### ACTION ITEM
With the pictures left out, write every entry down exactly.

### PROVIDED RECORDS
BEGIN

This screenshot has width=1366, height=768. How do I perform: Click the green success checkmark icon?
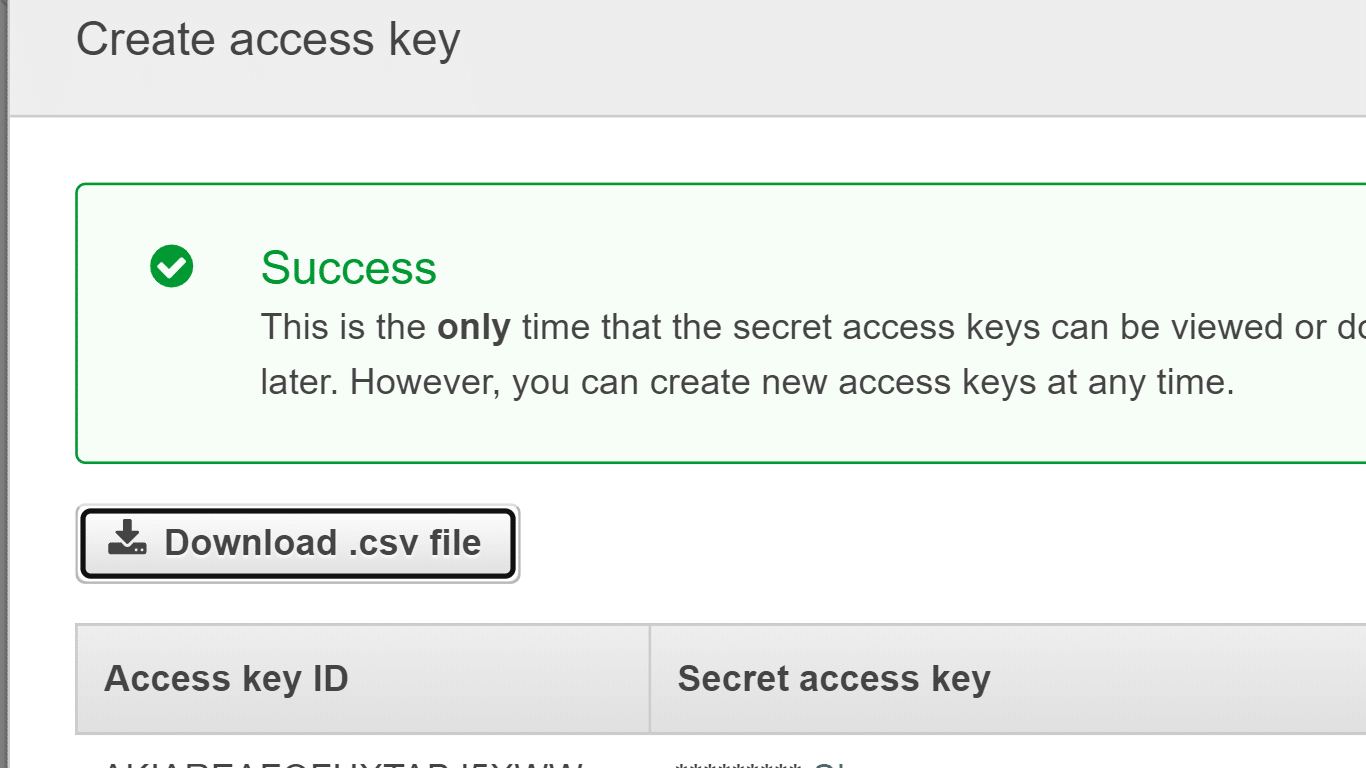pyautogui.click(x=172, y=266)
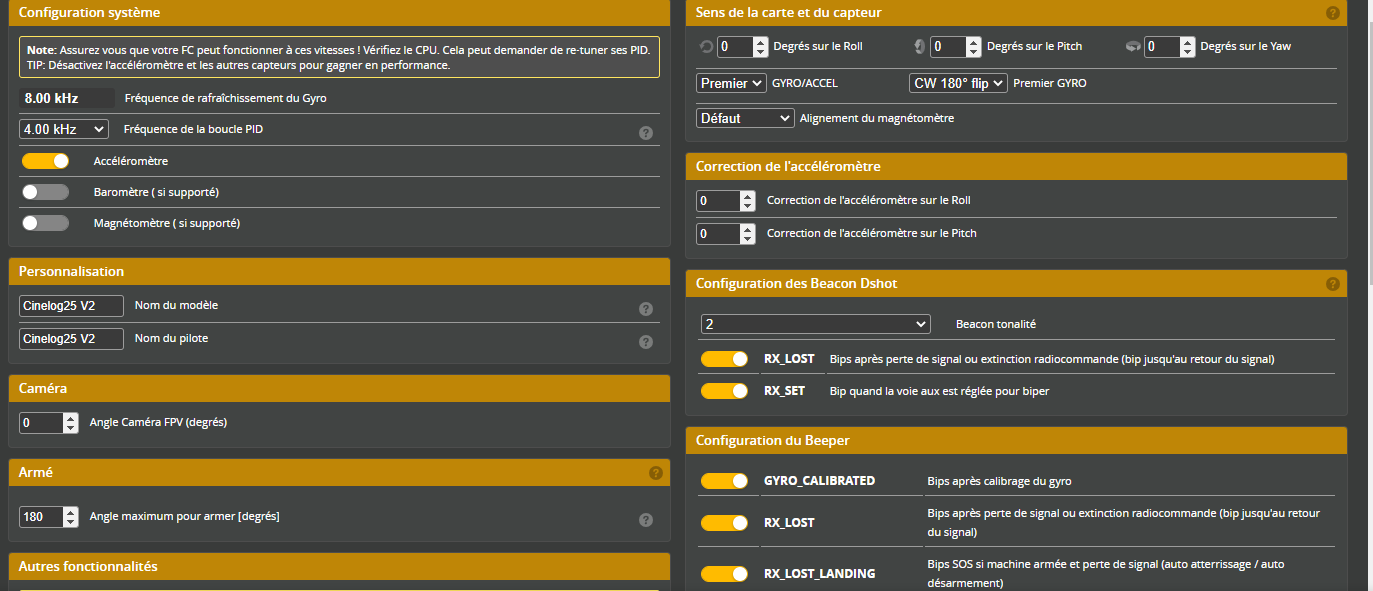The image size is (1373, 591).
Task: Turn off RX_SET beacon toggle
Action: click(724, 391)
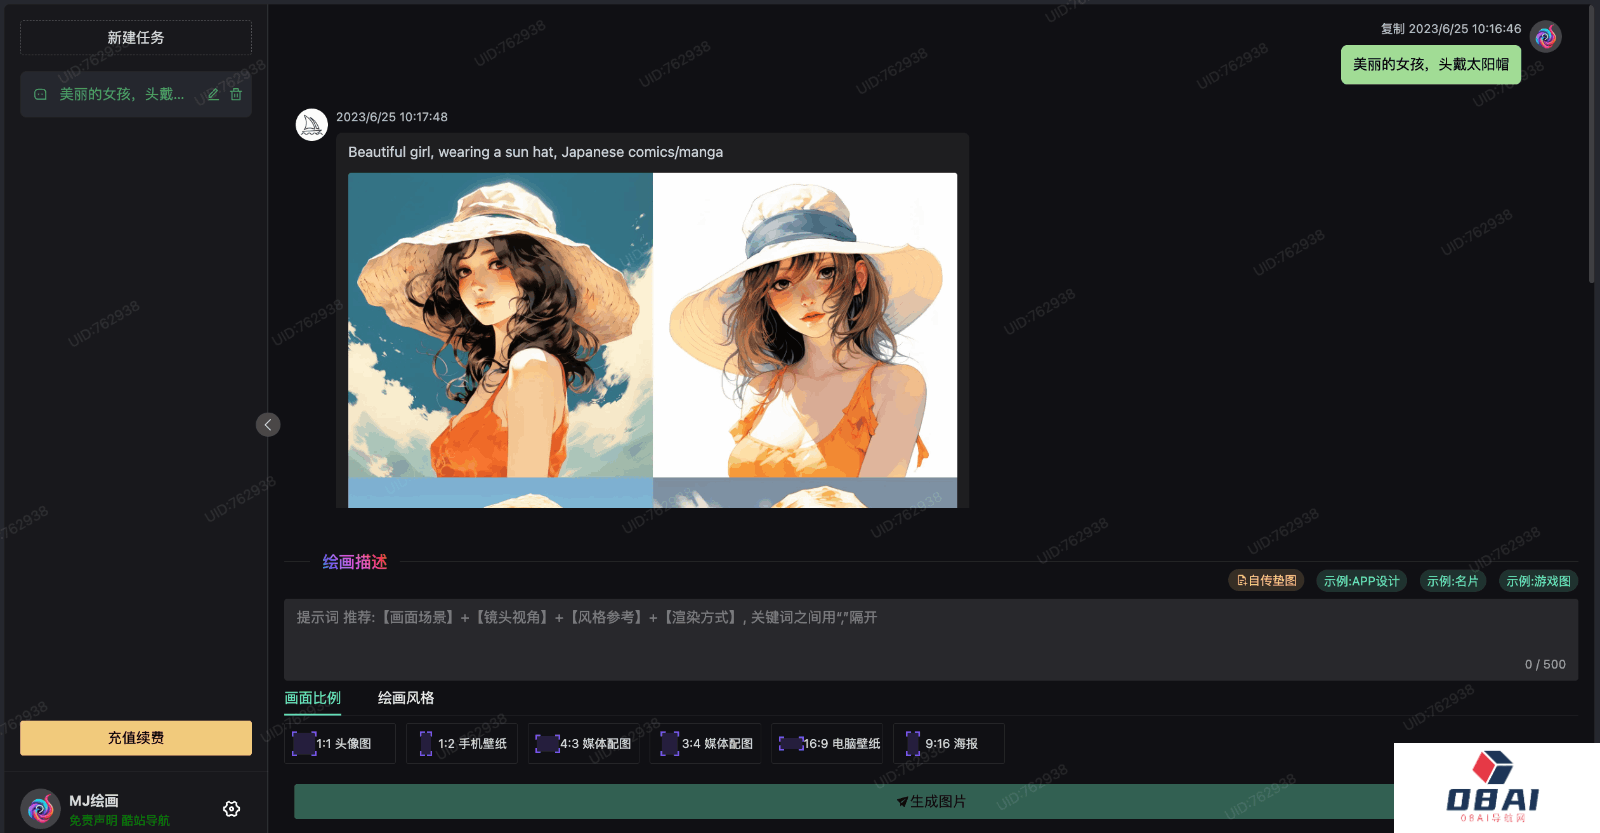This screenshot has height=833, width=1600.
Task: Click the MJ绘画 avatar logo in sidebar
Action: (x=41, y=809)
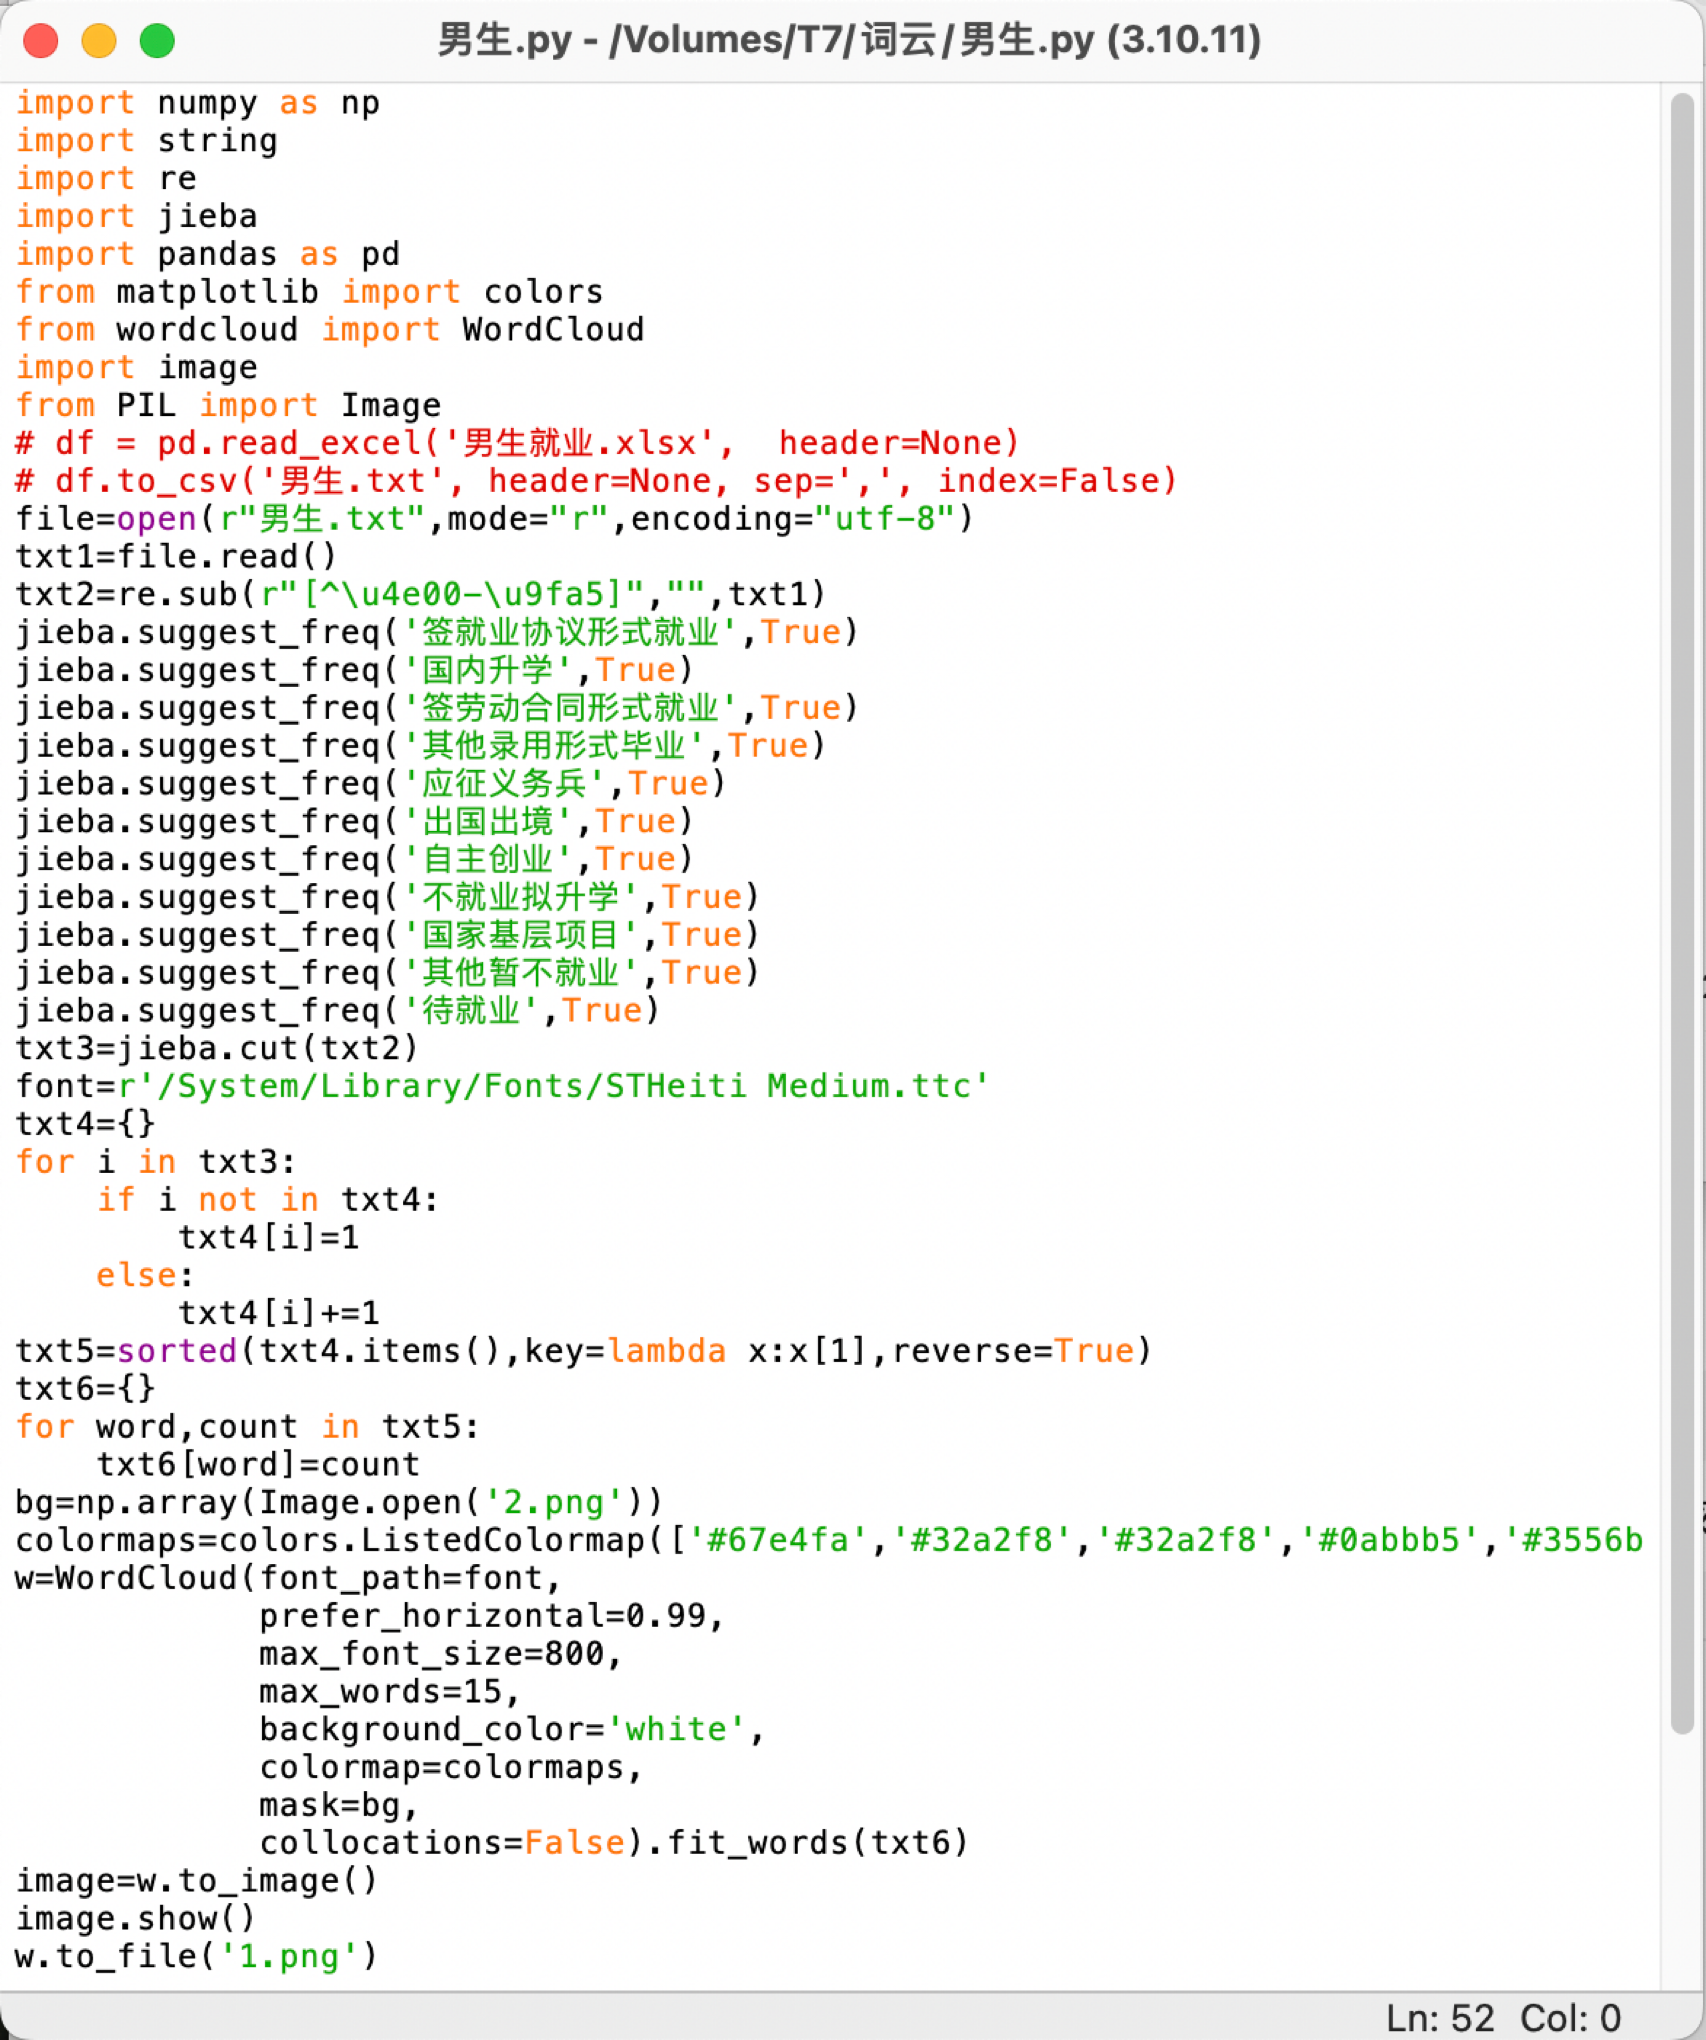Click the Ln: 52 status indicator
1706x2040 pixels.
(x=1439, y=2017)
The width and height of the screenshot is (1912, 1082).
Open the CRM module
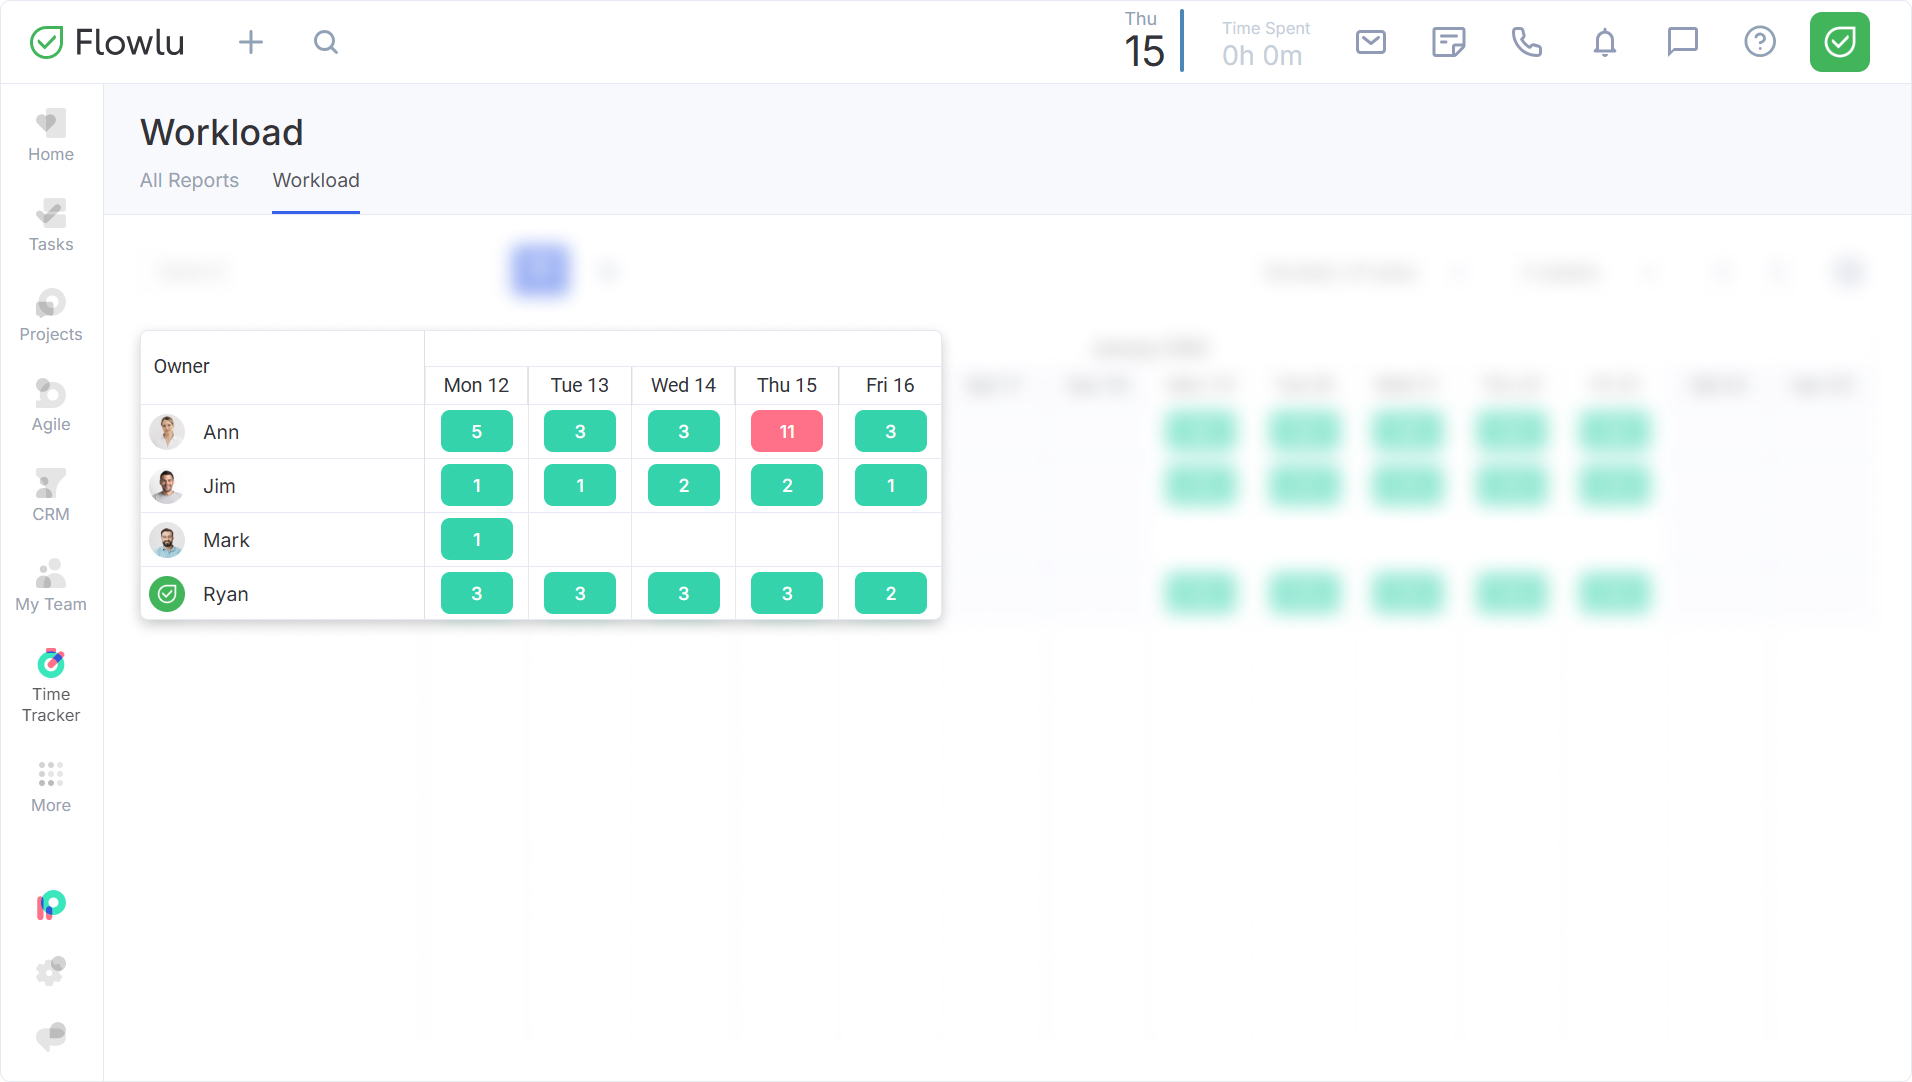coord(51,496)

END

### RESULT OF THIS EXERCISE
This screenshot has width=1366, height=768. How do I perform: Click the green success checkmark icon?
pyautogui.click(x=172, y=266)
The image size is (1373, 591).
Task: Turn off RX_SET beacon toggle
Action: click(724, 391)
This screenshot has height=833, width=1600.
Task: Click the MJ绘画 avatar logo in sidebar
Action: (x=41, y=809)
Click the Ln: 52 status indicator
1706x2040 pixels.
(x=1439, y=2017)
The width and height of the screenshot is (1912, 1082).
Open the CRM module
coord(51,496)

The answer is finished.